* _Records shown_
================================

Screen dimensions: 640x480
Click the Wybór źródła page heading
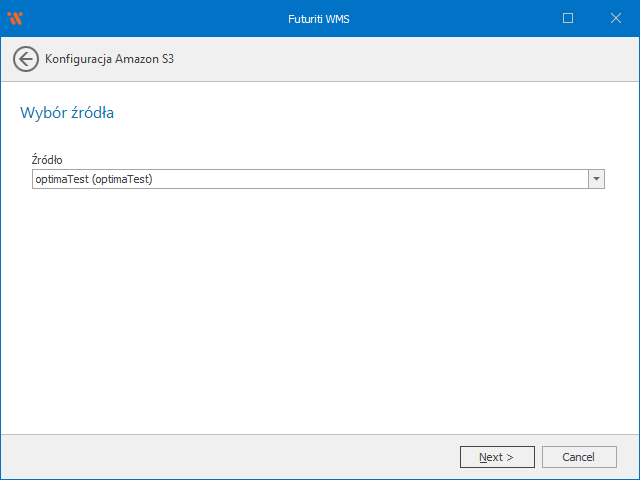click(67, 113)
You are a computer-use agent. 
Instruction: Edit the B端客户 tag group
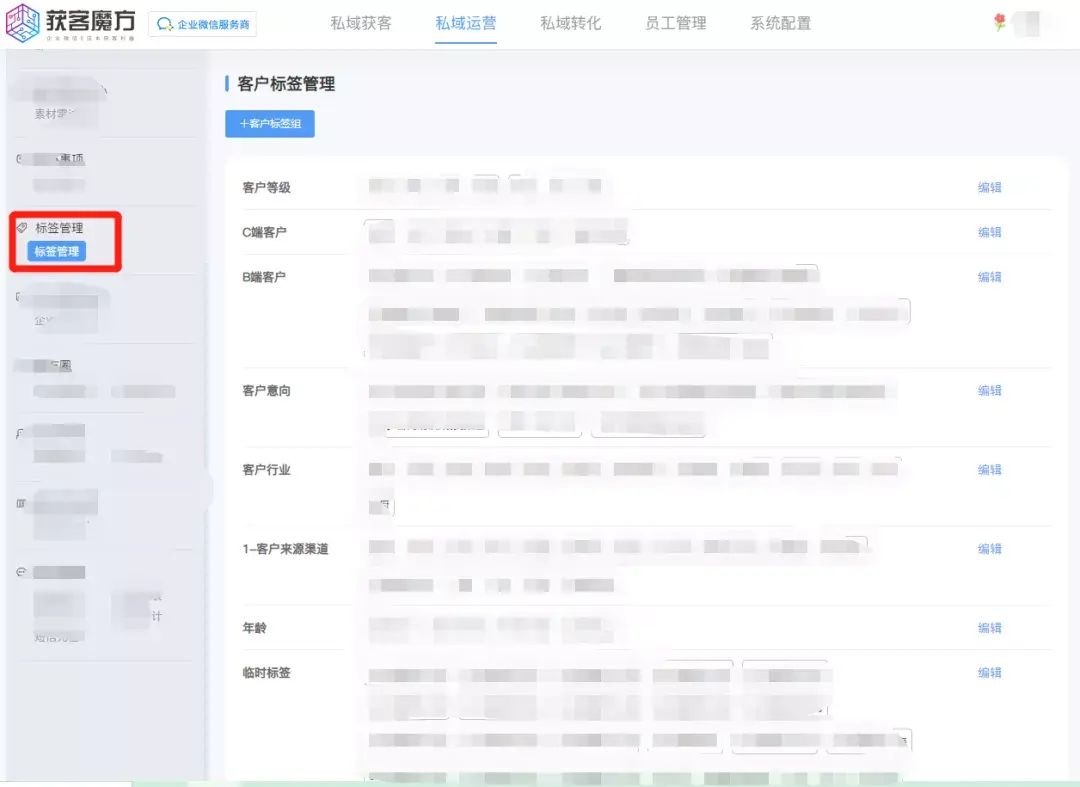pos(989,277)
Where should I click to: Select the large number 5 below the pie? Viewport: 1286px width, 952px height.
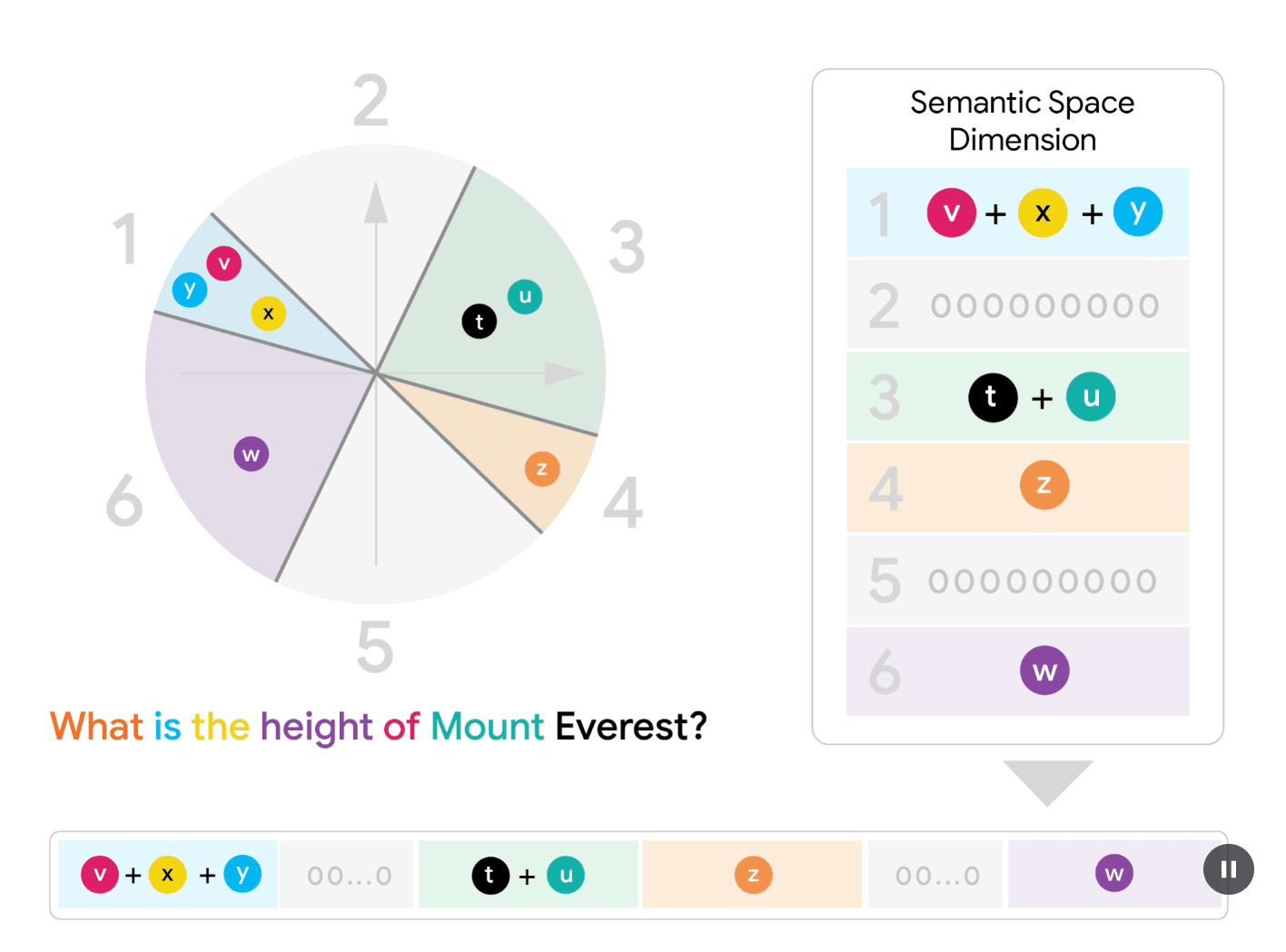click(x=375, y=647)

================================

* _Set exercise_
Could you render every line of the records above as a JSON list of strings, one string per line, with blank lines skipped and the pictures left out?

* _Problem solution_
[
  "Screen dimensions: 640x480",
  "Click the Wybór źródła page heading",
  "click(67, 113)",
  "You are a computer-use agent. ",
  "Instruction: Edit the B端客户 tag group",
  "pos(989,277)",
  "Where should I click to: Select the large number 5 below the pie? Viewport: 1286px width, 952px height.",
  "click(x=375, y=647)"
]